» Verilen görev
Lamartine'in Osmanlı Tarihi'nin ikinci cildi üzerine yazılmış yazıyı son cümlesinden sonra sürdürün.

İmparatorluk Yolu [Alphonso de Lamartine]

Lamartine’in Osmanlı Tarihi’nin ikinci cildi “İmparatorluk Yolu” başlığını taşıyor. Bir önceki cilt 272. sayfada sona ermişti, bu cilt de tam 272 sayfa. İmparatorluk Yolu, Çelebi Mehmet dönemi ile başlayıp Fatih Sultan Mehmet döneminin ortalarına kadar devam ediyor. Dikkatimi çeken hususlar şöyle:

Başkta tarihlerde çalkantılı hayatı ile ilgili yüzeysel bilgiler gördüğümüz Aydınoğlu Cüneyd Bey’in ilginç hayat hikâyesi Lamartine’in de dikkatini çekmiş ve biraz daha dramatize etmiş. Sadece Cüneyd için değil, genel olarak tarihini anlattığı kişilerin çoğunun duygusal yönlerine de yer vermeye çalışmış. Moda mod tarih anlatıp geçmemiş.

Uzunçarşılı’da okuduğum, Karamanoğlu beyinin Bursa’yı işgal edip Yıldırım Bayezid’in mezarına saldırması olayı bu kitapta da var. Karamanoğlu beyi Bayezid’in kemiklerini sağa sola savurmuş.

Bayezid Paşa, Çelebi Mehmet’in en yakın adamlarından birisi, hocası. Şehzadeliği sırasında lalalığını yapıyor, padişahlığı sırasında da sadrazamlığını. Aydınoğlu Cüneyd Bey’in kızını istiyor bir ara, Cüneyd kızını Bayezid’e vereceğine bir köle ile evlendiriyor. Böylelikle aralarında bir husumet başlıyor. Tarih bu, net konuşmak imkânsız ama olmamıştır deyip kestirip atamıyoruz da. Bir savaşta bu köleyi ele geçiren Bayezid Paşa onu hadım ediyor. 2. Murad zamanındaki Düzmece Mustafa isyanını bastırmak için ordunun başında hareket eden Bayezid Paşa, Mustafa’nın veziri durumunda olan Cüneyd tarafından yakalanıp öldürülüyor. Daha sonraları Cüneyd’den de intikam alınacaktır elbet. Kimsenin yaptığı yanına kalmaz.

Çelebi Mustafa’nın düzmece olduğu iddiasını da bu Bayezid Paşa ortaya atmış. Çelebi Mustafa’yı yakalayınca adi bir suçlu gibi bir ağaca astırarak idam ettiren 2. Murad, Bayezid Paşa’nın hatırasına hürmeten yapmıştır bunu diye düşünmüşümdür.

Çelebi Mehmet, Osmanlılar tarafından “Türklerin Nuh Peygamberi” olarak anılırmış. Yalnız, hainleri sürekli bağışlamasını bir zaaf olarak değerlendirmiş yazar.

2. Murad’ın saltanatının ilk yılları Mustafa Çelebi’nin isyanı ile geçiyor. Mustafa Çelebi neredeyse başarılı olacakken hırslarına kurban olup kaybediyor. İsyanın kritik noktalarından birisi Cüneyd’in Mustafa’yı terk etmesi, bir diğeri de Köse Mihal’ın torunlarından birisi olan akıncı beyinin Mustafa Bey’in tarafında olan akıncıları yanına çekmesi.

» Kayıtlı veriler

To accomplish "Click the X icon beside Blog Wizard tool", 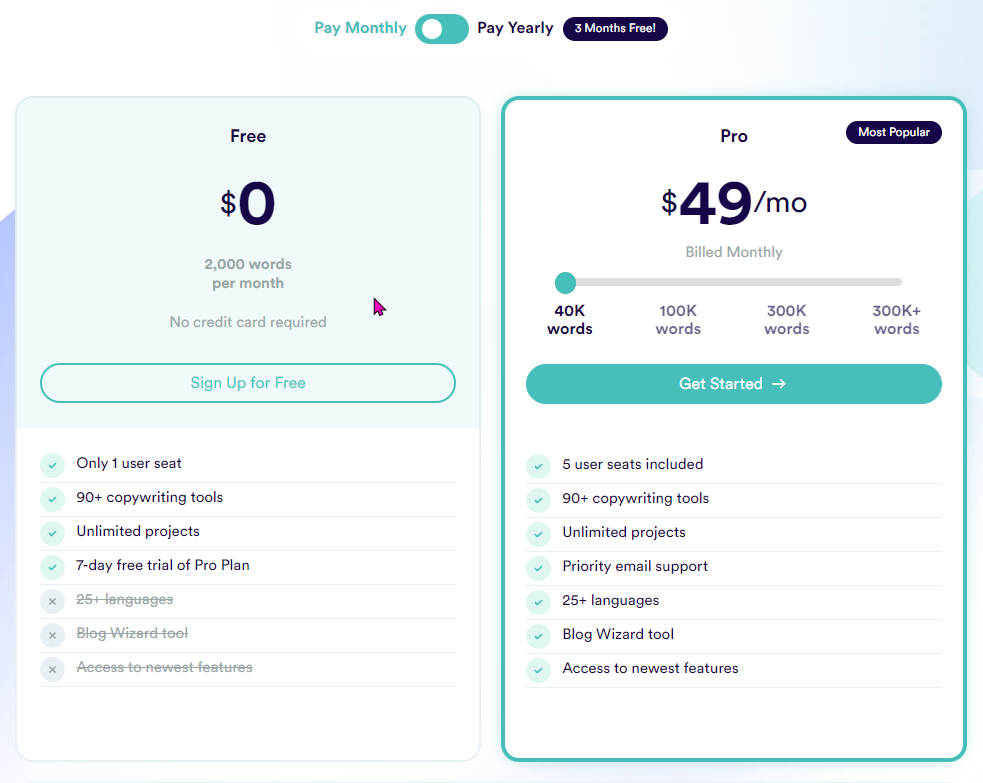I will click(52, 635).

==

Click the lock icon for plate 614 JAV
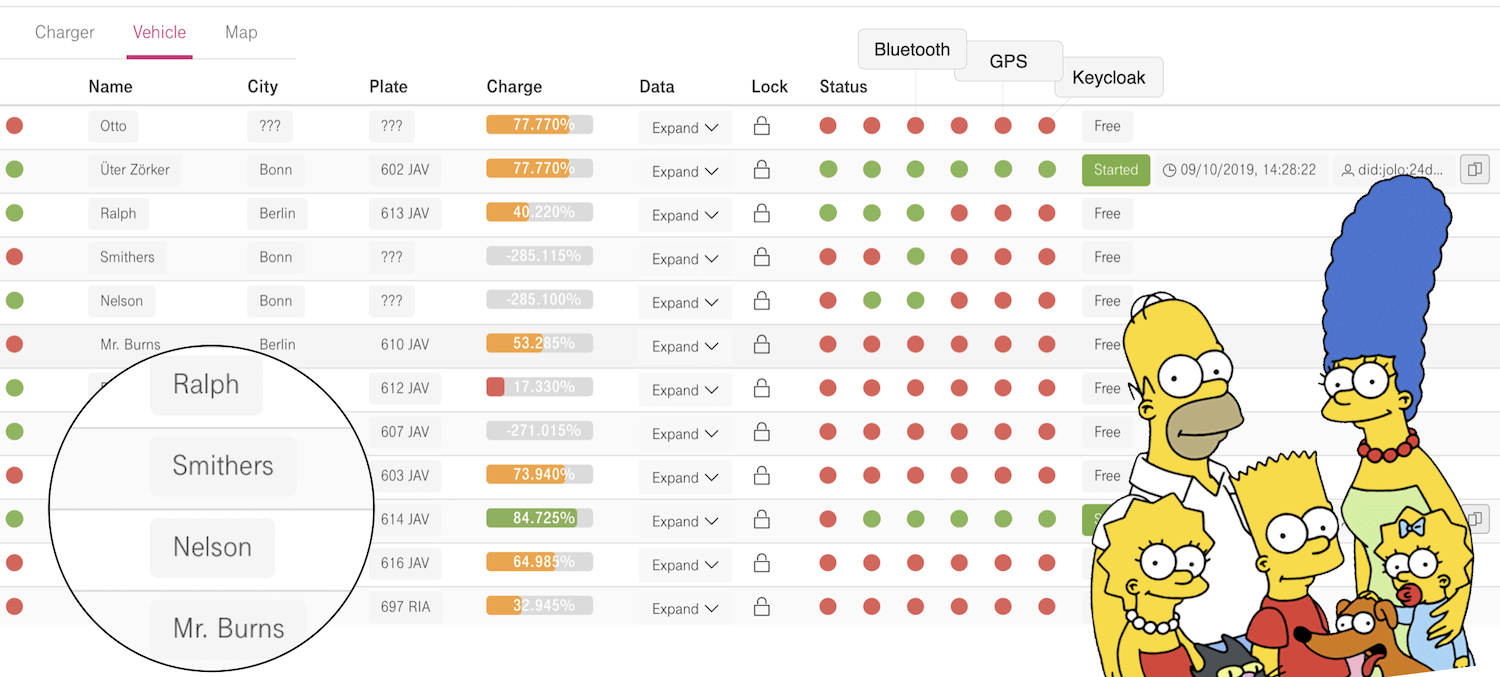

---

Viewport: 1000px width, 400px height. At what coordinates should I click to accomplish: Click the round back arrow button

» Görevin yanıtı
Fatih Sultan Mehmet’in en belirgin özelliğinin otoriter mizacı olduğunu düşünüyor yazar. Çocukluğunda bile belirginmiş bu özellik. 2. Murad ise aşk ve sevgi insanıymış. 1444 senesinde düşmanlarıyla anlaşma imzalayan 2. Murad padişahlığı oğluna bırakıp Manisa’ya çekiliyor. Yeminle yapılan bu anlaşmadan dönen Macarlar büyük bir ordu toplayıp Osmanlı topraklarına girdiklerinde büyük bir deprem oluyor ve bu depremi yeminlerinden dönmenin ilahi bir işareti olarak görüp korkuyorlar.

2. Murad’ın savaş meydanını dolaşırken, “Aralarında neden hiç ihtiyar yok” diye sorduğu ve Mirahor Azab Bey’den “Aralarında saçı ağarmış bir baş olsaydı böylesine adaletten uzak ve anlamsız bir teşebbüse hiç girişmezlerdi” cevabını aldığı savaş işte bu Varna savaşıdır.

Meşhur Arnavutluk isyanlarına sebep olacak olan İskender bey, 2. Murad zamanında (yazara göre 10 Kasım 1443 gecesi) Osmanlı ordusundan Arnavutluk’a kaçmış. İleride bu adam Fatih Sultan Mehmet’in çok başını ağrıtacaktır.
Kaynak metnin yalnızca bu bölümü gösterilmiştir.